Furthermore, we can specifically look at the scenario we have analysed. Besides, improving the efficiency in adding an account, Metamask can at least make some quick and easy changes to improve the user experience. This can be done in various ways:
- Add a loading indicator. As our results show, the loading time is quite predictable.
- Create the account in the background. This would allow the UI to remain responsive and let the user continue to perform other actions. However, we note that this is a complex solution, and the effort needed for this temporary fix might exceed the time needed to find the root cause of the inefficiencies.
Besides this, we feel like the user should be warned about the performance issues that will arise when he/she creates this many wallets.

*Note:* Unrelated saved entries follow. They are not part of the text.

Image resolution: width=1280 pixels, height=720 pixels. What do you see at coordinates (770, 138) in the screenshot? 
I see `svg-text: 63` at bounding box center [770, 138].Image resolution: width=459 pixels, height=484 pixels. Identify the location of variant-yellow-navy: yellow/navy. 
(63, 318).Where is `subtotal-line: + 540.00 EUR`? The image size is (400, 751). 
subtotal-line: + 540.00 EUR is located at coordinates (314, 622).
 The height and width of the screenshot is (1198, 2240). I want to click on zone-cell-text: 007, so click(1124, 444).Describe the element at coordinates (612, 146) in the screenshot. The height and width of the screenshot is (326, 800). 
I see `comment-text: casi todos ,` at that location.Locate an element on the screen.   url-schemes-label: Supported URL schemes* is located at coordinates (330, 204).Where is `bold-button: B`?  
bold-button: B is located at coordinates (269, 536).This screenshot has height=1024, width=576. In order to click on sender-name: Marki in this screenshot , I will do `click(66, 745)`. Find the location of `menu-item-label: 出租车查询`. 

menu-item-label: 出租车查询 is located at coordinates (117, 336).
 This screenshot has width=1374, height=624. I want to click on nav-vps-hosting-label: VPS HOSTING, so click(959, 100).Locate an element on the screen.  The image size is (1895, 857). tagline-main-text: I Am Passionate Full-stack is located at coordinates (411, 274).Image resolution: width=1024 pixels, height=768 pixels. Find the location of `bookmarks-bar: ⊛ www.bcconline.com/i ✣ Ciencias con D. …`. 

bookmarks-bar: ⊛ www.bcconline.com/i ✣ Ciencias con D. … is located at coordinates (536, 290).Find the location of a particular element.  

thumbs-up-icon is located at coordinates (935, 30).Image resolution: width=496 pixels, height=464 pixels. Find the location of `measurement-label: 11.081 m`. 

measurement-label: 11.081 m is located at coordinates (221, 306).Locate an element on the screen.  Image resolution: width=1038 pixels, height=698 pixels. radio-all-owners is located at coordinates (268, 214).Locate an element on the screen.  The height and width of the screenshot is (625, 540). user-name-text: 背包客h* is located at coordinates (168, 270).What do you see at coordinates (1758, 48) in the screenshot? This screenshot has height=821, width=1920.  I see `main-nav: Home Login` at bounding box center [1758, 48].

We believe these changes to be rather straightforward, so we will refrain from visualizing these changes in diagram notation. Fortunately, you can find an overview of the architecture in essay 2.
Analysis
To reiterate, we propose more e2e tests and improvements to the user experience for performance issues that can not be quickly fixed, including loading indicators or background processing. Naturally, e2e tests will prevent more performance issues, because PRs decreasing performance are more likely to be found in the Continuous Integration pipeline. Of course, the user experience changes do not address the identified scalability issues, but it does make the matter of fixing the inefficiencies in the code less pressing because their impact on usability is mitigated.
Conclusion
This concludes our final essay on Metamask. We first identified a scalability issue in the number of dependencies, which through a necessary supply-chain firewall has notably increased the build time of the extension. We then identified two problematic scalability dimensions that caused performance issues for the users. We then looked at a specific use-case, adding an account, and tried to find the root cause of the problem. Although we could not pinpoint the exact code causing the issues, we did realize that MetaMask would have been able to prevent this with suitable e2e tests. For the period that these issues are not fixed, we propose several UX improvements to mitigate the impact of these issues.